Accepted_test

Development of genetic models for validation of candidate genes associated with cold stress response in tea plant
by Egorova Anastasiya | Fizikova Anastasiya | Fomin Ivan | Kostina Nina | Gerasimova Sophia | Samarina Lidiia | Malyukova Lyudmila | FRC SSC RAS, ICG SBRAS | FRC SSC RAS, Sirius University of Science and Technology | ICG SBRAS | ICG SBRAS | FRC SSC RAS, ICG SBRAS | FRC SSC RAS,Sirius University of Science and Technology | FRC SSC RAS
Abstract ID: 173
Event: BGRS-abstracts
Sections: [Sym 6] Section “Genomics, genetics and systems biology of plants”

Tea (Camellia sinensis (L.) Kuntze) is a perennial woody plant, one of the most important agricultural crops for human consumption, medicinal and functional purposes, grown in more than 60 countries worldwide. Cold is the main factor limiting the expansion of tea plantations to more northern latitudes and limiting their productivity. Transcriptional analysis of cv. Kolkhida identified candidate genes involved in long-term cold stress responses. The aim of this study is to functionally validate these candidate genes using knockout and overexpression methods.

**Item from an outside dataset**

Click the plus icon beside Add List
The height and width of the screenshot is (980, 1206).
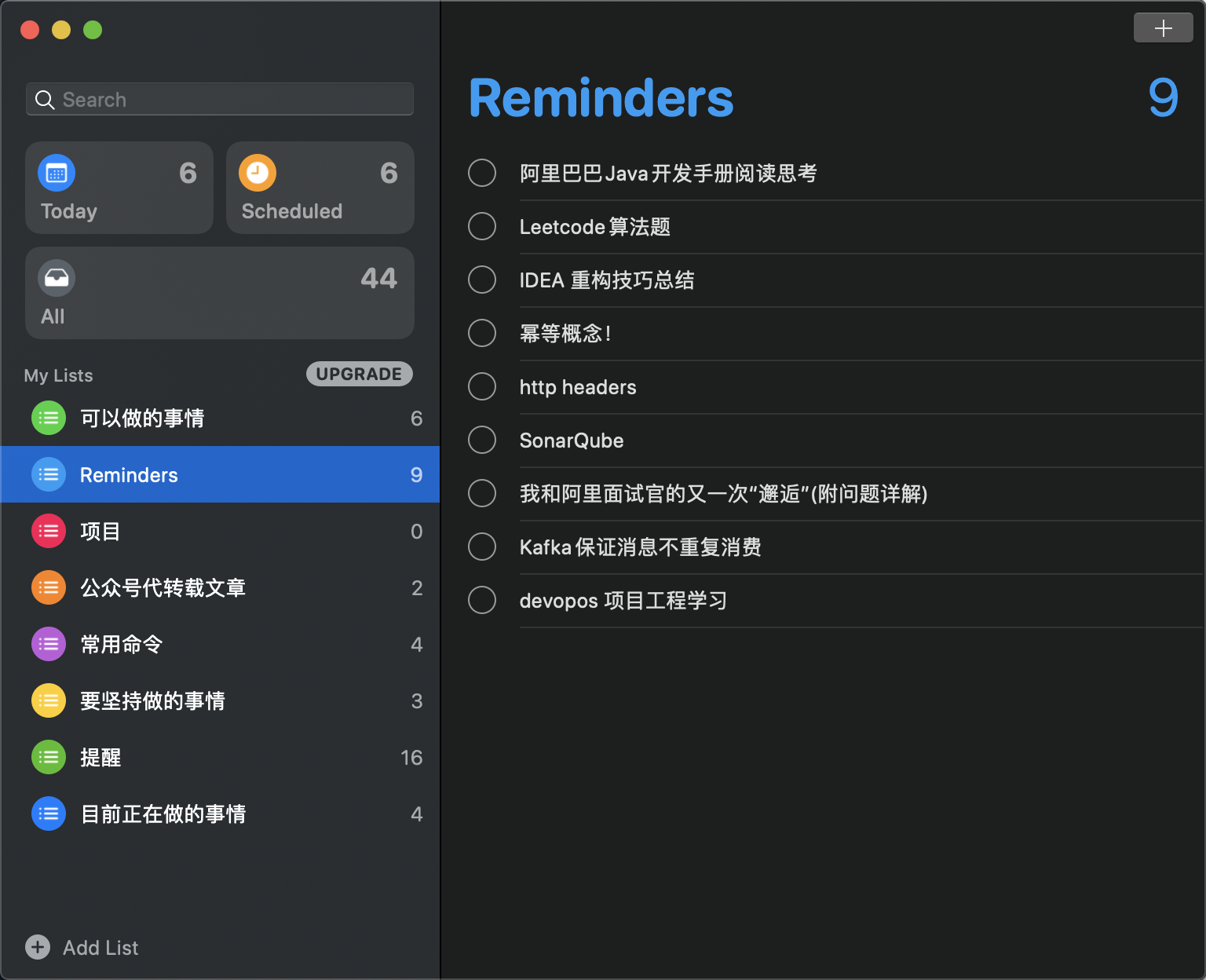(x=38, y=947)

Two candidate genes (COR413PM1-like and ELIP1) were selected for functional validation. Cas9/gRNA-mediated site-directed mutagenesis was used to knock out candidate genes in cv. Kolkhida. The extraction and transformation of protoplasts from young tea leaves was established and the mutagenic activity of the vectors was demonstrated in protoplasts.

Overexpression of candidate genes was performed in Nicotiana tabacum SR1 plants. The candidate genes were cloned from the cv. Kolkhida and overexpression vectors were constructed. Agrobacterium-mediated genetic transformation of N. tabacum was performed, resulting in ten transgenic lines for each gene. Based on qPCR analysis, five lines with the highest expression for each gene were selected and T1 generations were obtained.

During this work, the development of genetic models was initiated, which will be used to study the functions of candidate genes in response to cold stress.